▶ **WHAT YOU HAVE TO DO**:
Give again, exactly as written, the lines of the records below from the line with "Image resolution: width=1000" to the line with "You are a computer-use". Both end lines count; pictures do not.

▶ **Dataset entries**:
---

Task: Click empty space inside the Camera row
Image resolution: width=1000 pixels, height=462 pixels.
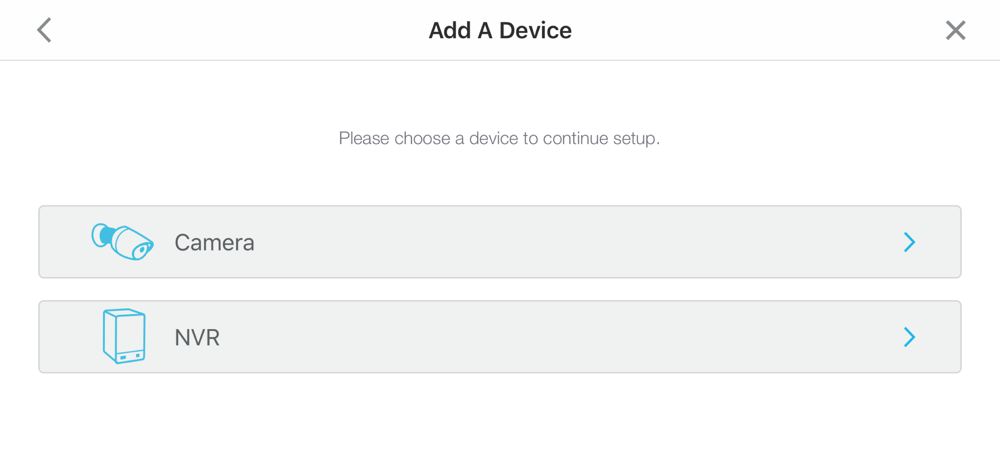Action: tap(600, 242)
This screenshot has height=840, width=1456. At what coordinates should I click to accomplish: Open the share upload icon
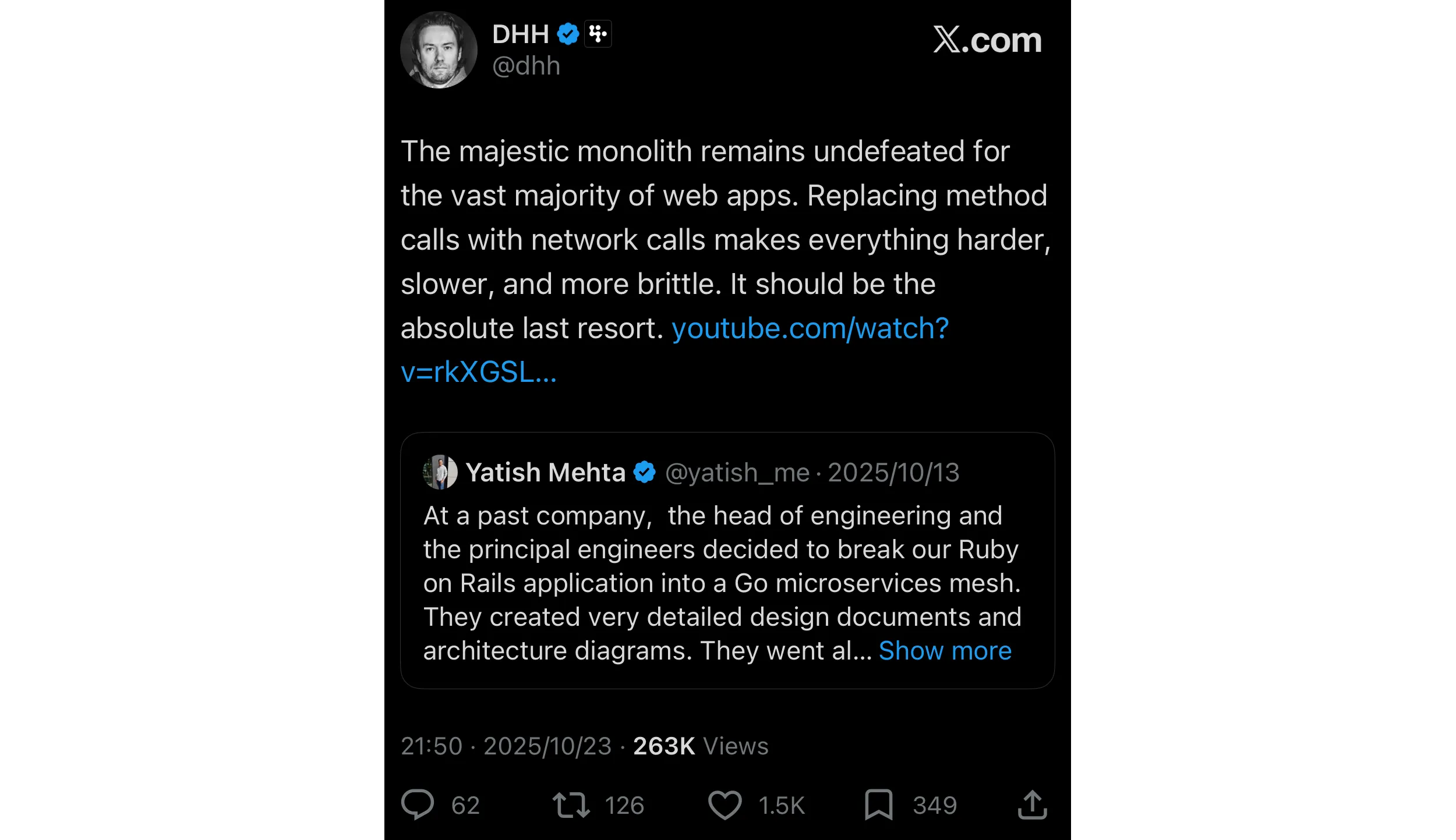[x=1032, y=804]
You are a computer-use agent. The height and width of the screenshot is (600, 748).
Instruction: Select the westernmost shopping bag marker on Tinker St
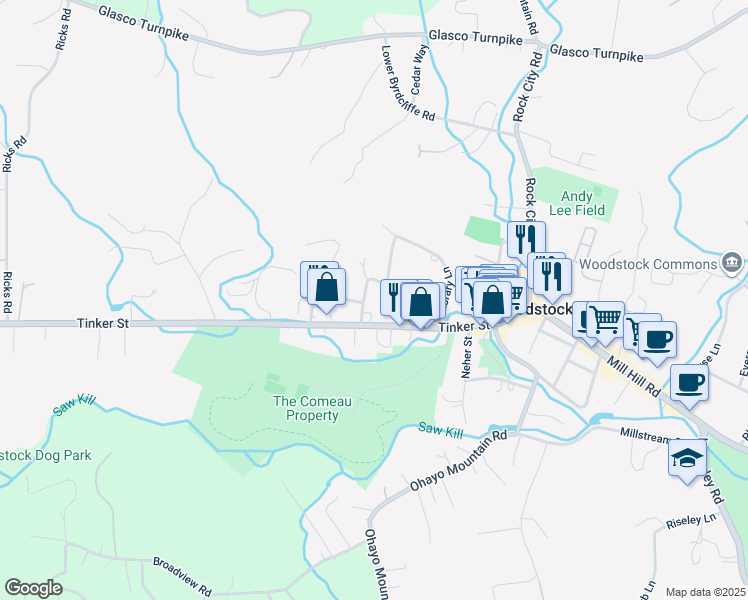pos(326,288)
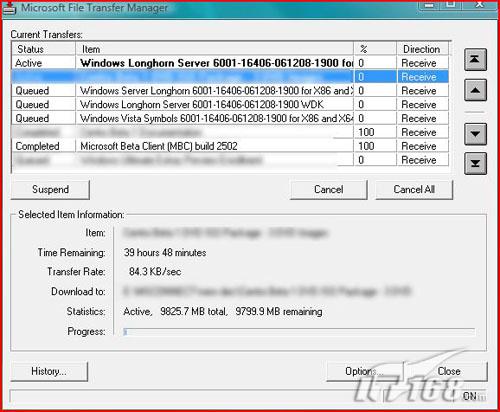Open the History dialog
This screenshot has width=500, height=412.
coord(49,371)
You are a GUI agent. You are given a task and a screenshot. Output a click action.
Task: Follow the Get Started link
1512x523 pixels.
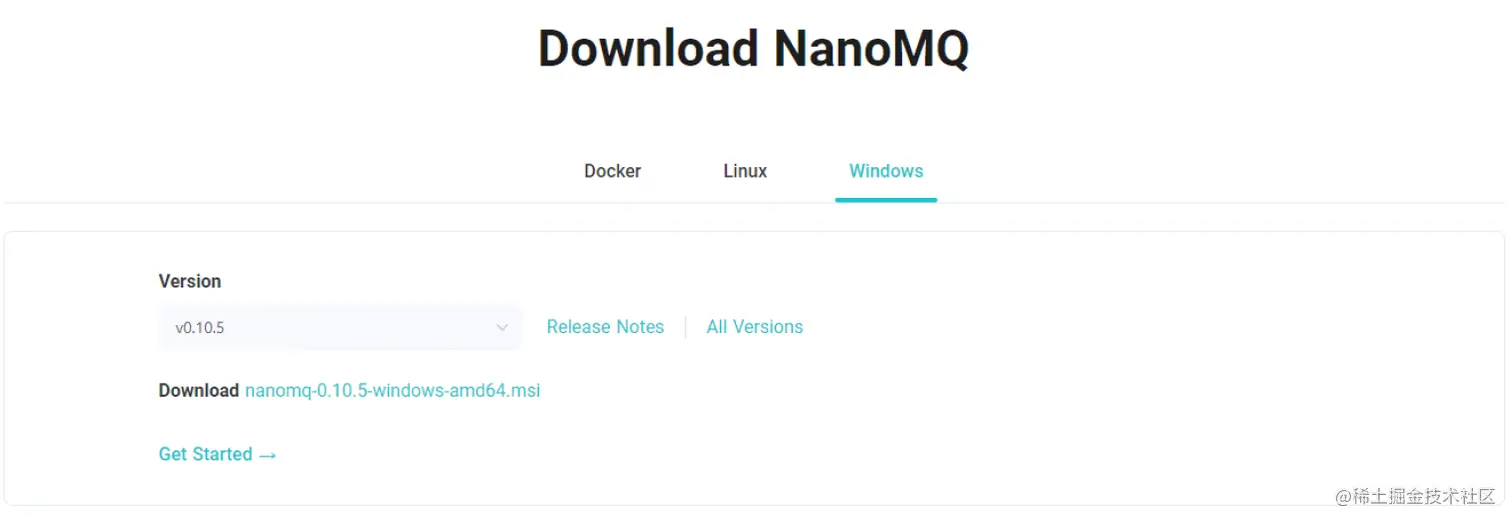[x=206, y=454]
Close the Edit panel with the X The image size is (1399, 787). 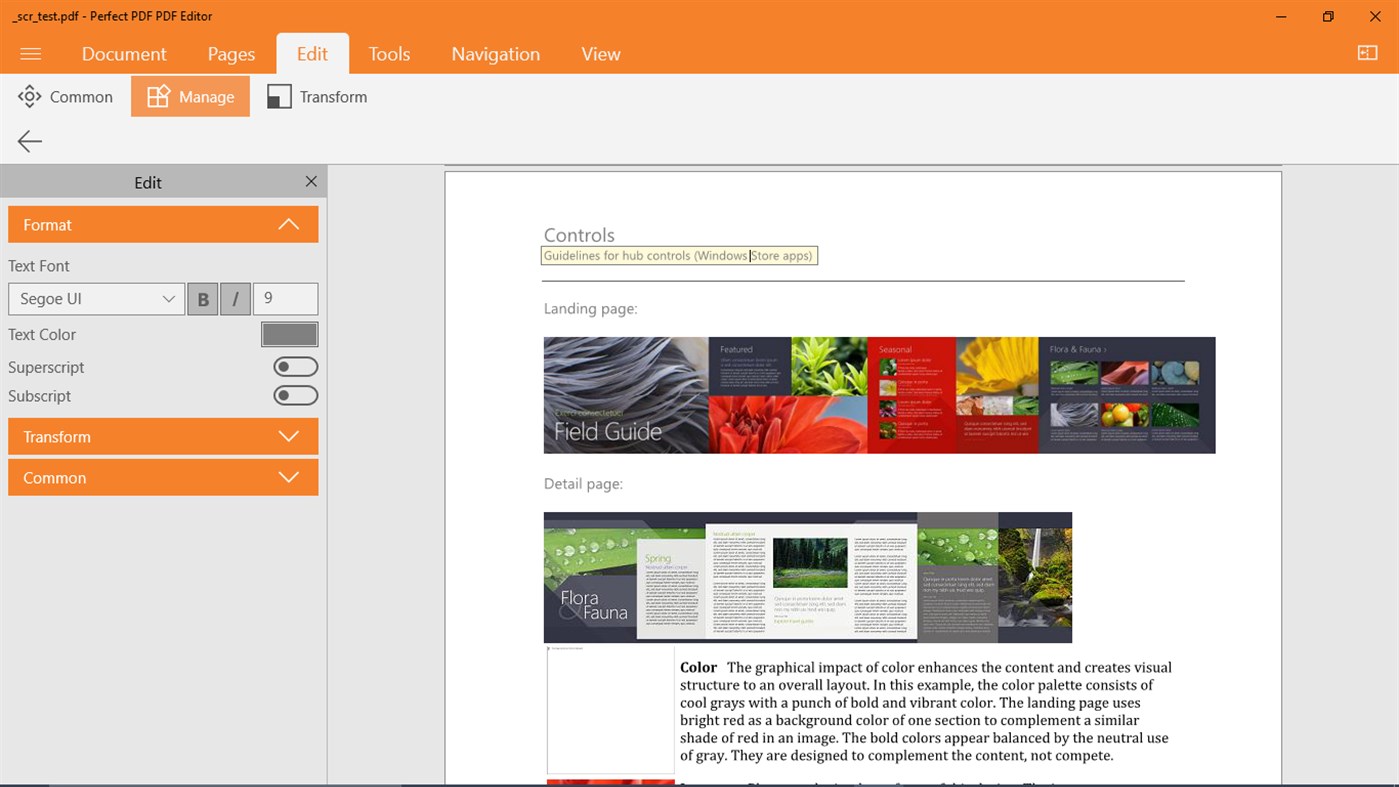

---

▶ **EXERCISE RESPONSE**:
Image resolution: width=1000 pixels, height=462 pixels.
Action: tap(600, 242)
This screenshot has height=840, width=1456. At what coordinates should I click to accomplish: Open the share upload icon
[x=1032, y=804]
You are a computer-use agent. The height and width of the screenshot is (600, 748).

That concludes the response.